This also means that our world could be in danger of being populated by the undead: Zombies.

While there are plenty of films about surviving such an outbreak, nothing out there is really of use to a modern city girl such as myself.

So here's a quick guide to staying alive... and fabulous.


You are going to need a place that provides food, protection and enough clothes to keep you looking fashionable.

Singapore has plenty of such fortresses. Yes, fellow Singaporean survivors, go hide in a shopping centre.

But forget Ion, VivoCity and other megamalls. Think small ones like Coronation Plaza in Bukit Timah.

With few entrances, it's small enough to defend, yet it's got everything you could need - a supermarket, some fashion, even a Starbucks.

Hey, a girl still needs her morning latte.


Look out for rain and collect water in big buckets. If all else fails, did anyone say NEWater?

Then again, you might have better options if you raid the right places.
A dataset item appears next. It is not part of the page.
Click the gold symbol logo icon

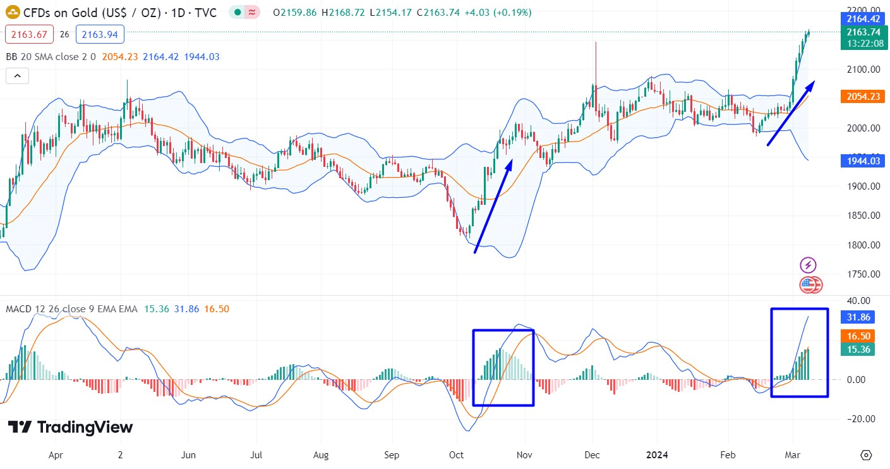[12, 12]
It wouldn't be so bad living off champagne, would it?


It's no time to be fussy, and sushi is way off the menu.

Why not delve into durians?

The foul smell could fool zombies into thinking you are one of them.

You could also do some serious damage by dropping one on a zombie's head.
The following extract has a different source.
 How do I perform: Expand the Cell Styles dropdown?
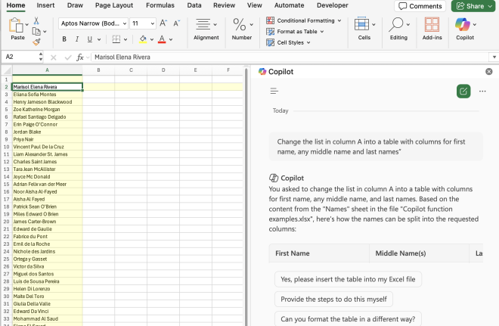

Your best bet is to go for dried food. Lucky that Singapore is the land of Maggi Mee.


Unlike most onscreen zombie outbreaks, this is not the US and guns aren't available on every street corner.
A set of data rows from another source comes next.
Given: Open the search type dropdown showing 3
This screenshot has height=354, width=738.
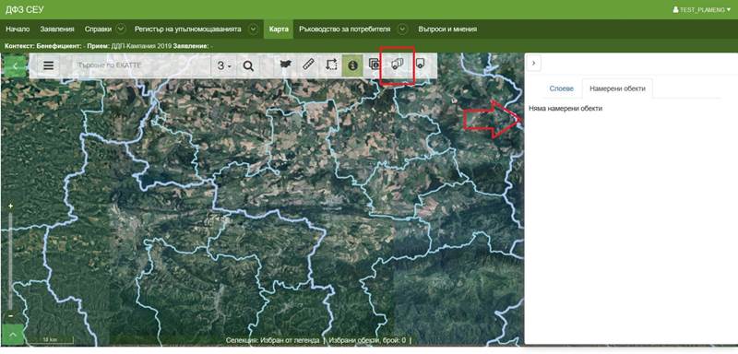Looking at the screenshot, I should coord(224,65).
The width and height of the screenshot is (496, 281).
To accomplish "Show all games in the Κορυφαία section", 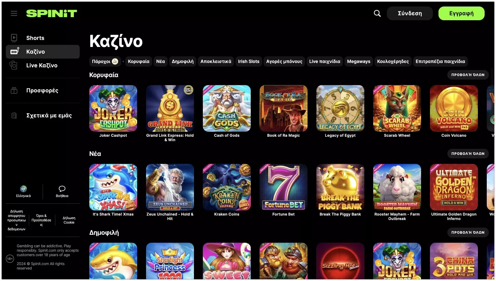I will click(x=468, y=75).

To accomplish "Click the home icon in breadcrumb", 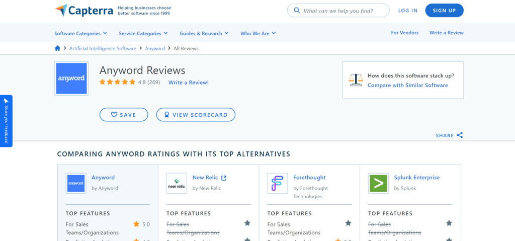I will click(x=57, y=48).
Plus they are heavy. And loud.

Next best weapon? Seeing as we are a nation of keyboard warriors - rapidly firing criticism with unreasonable rage from behind the protection of the computer - why not take your rage out on a zombie? Only this time, you literally use your keyboard to whack.

Alternatively, find a surviving local radio DJ. If zombies can be killed by destroying the brain, their witless banter is a sure-fire killer.


Hopefully a zombie apocalypse will see an end to the too-short shorts.

You girls must be used to stares but zombies are staring at you for another reason. That exposed flesh is like a bargain bucket of fried chicken to these zombies.

Time to cover up. Dig out that pair of super-comfy, super-covering mum jeans or better yet, yoga pants.

You need something that allows you to be flexible and spring into action at a moment's notice.

Most jewellery is out too. If you really need to look good, keep to stud earrings and chokers.


Zombies are sure to smell. But that doesn't mean you have to. Keep a stock of deodorant. If not, your fellow survivors may lose the will to survive.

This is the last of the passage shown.